O pai dela está neste momento em viagem ao Japão a convite do governo local para participar da celebração dos 70 anos da explosão da primeira bomba atômica. E Yasuko se tornou uma espécie de porta-voz da causa, reivindicando junto ao governo japonês o tratamento integral para as doenças decorrentes da explosão, que só é financiado dentro do Japão. 

— Depois de muita luta conseguimos que o governo japonês financiasse os medicamentos, mas o tratamento ainda não.

Ela diz que isso acaba sendo um problema, já que há várias situações em que japoneses, vindos ao Brasil na primeira leva de imigrantes, retornaram para visitar o Japão e foram vítimas do ataque nuclear americano.

Yasuko argumenta que o auxílio é importante pois a bomba atingiu também moradores de outros países. A primeira leva de imigrantes chegou ao Brasil em 1908, no navio Kasato Maru, para basicamente trabalhar nas lavouras paulistas. 

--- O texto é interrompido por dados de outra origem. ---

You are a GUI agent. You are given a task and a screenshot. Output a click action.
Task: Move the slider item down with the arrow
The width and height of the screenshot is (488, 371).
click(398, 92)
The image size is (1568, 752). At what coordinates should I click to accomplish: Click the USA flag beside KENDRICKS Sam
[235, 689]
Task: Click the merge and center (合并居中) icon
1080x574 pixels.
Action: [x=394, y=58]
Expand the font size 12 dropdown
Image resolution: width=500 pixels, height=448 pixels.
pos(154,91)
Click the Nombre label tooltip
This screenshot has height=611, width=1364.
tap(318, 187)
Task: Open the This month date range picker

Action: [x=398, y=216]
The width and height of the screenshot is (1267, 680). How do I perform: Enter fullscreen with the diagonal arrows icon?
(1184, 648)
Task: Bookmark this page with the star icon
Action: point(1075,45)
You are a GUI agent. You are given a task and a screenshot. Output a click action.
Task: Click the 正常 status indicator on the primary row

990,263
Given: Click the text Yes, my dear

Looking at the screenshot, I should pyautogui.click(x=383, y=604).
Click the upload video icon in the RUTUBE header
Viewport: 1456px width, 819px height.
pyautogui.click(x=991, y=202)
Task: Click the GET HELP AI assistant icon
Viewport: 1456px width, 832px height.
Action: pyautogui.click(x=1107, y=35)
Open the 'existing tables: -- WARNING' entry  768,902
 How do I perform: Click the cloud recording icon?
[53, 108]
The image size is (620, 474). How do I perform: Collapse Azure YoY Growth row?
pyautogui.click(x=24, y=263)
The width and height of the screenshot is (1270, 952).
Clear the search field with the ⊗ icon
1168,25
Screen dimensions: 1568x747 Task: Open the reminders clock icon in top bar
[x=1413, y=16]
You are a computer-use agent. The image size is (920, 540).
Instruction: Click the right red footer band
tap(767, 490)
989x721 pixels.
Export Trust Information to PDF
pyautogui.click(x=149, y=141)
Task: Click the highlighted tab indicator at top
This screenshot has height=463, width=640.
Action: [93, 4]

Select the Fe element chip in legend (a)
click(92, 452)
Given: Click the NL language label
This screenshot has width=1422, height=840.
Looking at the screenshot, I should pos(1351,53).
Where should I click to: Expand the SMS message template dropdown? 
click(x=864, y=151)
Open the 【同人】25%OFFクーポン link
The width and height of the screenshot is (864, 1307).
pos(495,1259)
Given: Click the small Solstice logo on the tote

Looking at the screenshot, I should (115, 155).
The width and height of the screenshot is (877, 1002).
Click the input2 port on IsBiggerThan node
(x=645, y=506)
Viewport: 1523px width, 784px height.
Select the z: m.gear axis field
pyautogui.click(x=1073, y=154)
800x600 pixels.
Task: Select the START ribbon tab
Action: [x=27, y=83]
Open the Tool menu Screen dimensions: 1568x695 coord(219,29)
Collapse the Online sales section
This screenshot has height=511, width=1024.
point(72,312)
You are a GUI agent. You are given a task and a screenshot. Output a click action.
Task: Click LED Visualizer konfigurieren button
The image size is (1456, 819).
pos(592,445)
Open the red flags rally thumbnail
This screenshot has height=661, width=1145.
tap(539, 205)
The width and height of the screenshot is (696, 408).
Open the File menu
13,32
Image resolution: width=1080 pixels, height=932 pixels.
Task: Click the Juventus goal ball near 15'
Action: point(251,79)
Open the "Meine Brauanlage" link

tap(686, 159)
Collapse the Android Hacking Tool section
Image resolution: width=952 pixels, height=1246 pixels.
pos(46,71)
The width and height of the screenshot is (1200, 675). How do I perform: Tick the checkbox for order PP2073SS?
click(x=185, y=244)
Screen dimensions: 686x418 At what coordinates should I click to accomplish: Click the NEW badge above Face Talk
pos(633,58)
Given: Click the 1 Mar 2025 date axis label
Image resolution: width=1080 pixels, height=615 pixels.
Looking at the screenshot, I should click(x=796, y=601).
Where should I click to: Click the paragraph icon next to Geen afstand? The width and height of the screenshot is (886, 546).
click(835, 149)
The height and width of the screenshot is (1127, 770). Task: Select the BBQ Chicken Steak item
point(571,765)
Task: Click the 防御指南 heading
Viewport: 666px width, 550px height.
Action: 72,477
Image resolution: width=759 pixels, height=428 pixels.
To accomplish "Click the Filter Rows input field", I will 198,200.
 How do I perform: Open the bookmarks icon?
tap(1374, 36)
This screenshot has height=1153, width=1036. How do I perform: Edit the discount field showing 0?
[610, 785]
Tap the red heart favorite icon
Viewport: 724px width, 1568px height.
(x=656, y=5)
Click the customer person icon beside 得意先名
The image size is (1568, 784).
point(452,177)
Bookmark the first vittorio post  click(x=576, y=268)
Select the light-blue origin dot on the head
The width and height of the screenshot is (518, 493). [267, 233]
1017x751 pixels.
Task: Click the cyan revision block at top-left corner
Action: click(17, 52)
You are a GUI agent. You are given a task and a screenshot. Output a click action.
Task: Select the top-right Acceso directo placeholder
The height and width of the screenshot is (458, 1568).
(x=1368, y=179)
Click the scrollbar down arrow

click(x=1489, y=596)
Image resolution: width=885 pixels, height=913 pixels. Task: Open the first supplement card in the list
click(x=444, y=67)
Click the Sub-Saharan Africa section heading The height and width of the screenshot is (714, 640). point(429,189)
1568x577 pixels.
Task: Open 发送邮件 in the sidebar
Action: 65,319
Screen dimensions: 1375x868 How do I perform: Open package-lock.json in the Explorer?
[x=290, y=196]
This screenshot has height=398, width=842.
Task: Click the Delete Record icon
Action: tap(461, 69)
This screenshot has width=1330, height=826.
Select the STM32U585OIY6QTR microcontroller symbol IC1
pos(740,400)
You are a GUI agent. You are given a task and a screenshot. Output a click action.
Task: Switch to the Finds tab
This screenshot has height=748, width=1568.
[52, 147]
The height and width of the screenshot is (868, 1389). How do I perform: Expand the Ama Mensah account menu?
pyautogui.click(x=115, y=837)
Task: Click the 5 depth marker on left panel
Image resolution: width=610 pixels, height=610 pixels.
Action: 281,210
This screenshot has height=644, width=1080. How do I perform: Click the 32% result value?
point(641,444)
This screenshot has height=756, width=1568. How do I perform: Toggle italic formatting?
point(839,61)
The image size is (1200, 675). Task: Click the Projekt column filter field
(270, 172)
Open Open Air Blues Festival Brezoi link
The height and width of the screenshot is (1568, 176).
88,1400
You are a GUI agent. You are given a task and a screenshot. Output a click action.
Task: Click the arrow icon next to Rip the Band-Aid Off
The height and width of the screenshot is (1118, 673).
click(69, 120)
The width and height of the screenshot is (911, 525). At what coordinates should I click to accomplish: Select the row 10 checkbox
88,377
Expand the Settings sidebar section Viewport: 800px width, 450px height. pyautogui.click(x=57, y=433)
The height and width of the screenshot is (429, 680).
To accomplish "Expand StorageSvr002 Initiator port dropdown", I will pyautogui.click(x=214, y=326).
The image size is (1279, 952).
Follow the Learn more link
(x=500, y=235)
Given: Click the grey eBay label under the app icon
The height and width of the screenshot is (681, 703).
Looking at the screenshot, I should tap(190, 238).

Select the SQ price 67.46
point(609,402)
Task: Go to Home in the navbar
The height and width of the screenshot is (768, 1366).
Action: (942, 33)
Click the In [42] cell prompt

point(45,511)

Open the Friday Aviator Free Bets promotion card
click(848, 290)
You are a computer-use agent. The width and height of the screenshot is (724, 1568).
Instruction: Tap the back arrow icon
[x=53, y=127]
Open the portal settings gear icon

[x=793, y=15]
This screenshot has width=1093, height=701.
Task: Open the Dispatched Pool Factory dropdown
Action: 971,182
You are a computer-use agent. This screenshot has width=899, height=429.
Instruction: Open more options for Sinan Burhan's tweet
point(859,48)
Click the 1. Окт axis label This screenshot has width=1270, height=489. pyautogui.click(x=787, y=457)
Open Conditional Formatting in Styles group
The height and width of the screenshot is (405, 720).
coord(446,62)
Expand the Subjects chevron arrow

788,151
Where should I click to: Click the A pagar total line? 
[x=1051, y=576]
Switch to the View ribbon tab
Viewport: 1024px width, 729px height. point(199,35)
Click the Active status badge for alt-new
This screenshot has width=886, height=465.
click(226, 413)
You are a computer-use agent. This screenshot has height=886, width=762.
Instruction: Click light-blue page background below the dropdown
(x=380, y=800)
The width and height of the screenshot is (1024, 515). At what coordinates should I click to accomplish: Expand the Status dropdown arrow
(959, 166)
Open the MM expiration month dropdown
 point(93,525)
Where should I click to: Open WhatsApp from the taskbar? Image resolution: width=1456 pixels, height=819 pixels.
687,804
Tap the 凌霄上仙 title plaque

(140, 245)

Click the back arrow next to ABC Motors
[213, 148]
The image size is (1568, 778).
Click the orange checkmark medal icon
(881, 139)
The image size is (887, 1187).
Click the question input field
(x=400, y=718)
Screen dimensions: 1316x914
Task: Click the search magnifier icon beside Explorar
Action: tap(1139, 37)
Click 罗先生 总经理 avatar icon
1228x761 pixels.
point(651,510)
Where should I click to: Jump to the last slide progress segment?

— Há uma família em que uma parte voltou para Hiroshima antes do ataque. Os filhos ficaram cuidando dos negócios no Brasil. E os que estavam no Japão ficaram um tempo isolados, sem poder voltar. A mãe implorava para retornar ao Brasil. Não havia comida no Japão, as condições eram ruins e ela pedia para os filhos virem buscá-la. Dizia: quero voltar ao Brasil nem que seja só para comer mandioca. A abundância aqui era grande em comparação com o Japão. 

Hiroshima finaliza preparativos para 70º aniversário do bombardeio atômico

Depois do bombardeio, Morita deixou a polícia para retomar uma antiga profissão: relojoeiro. Abriu uma loja em Hiroshima para se recompor, junto com a cidade, vendendo, óculos, máquinas de costura e relógios, que marcavam segundo a segundo, a distância da explosão, a busca de um recomeço. O tempo, assim como as horas, afinal, não pode parar.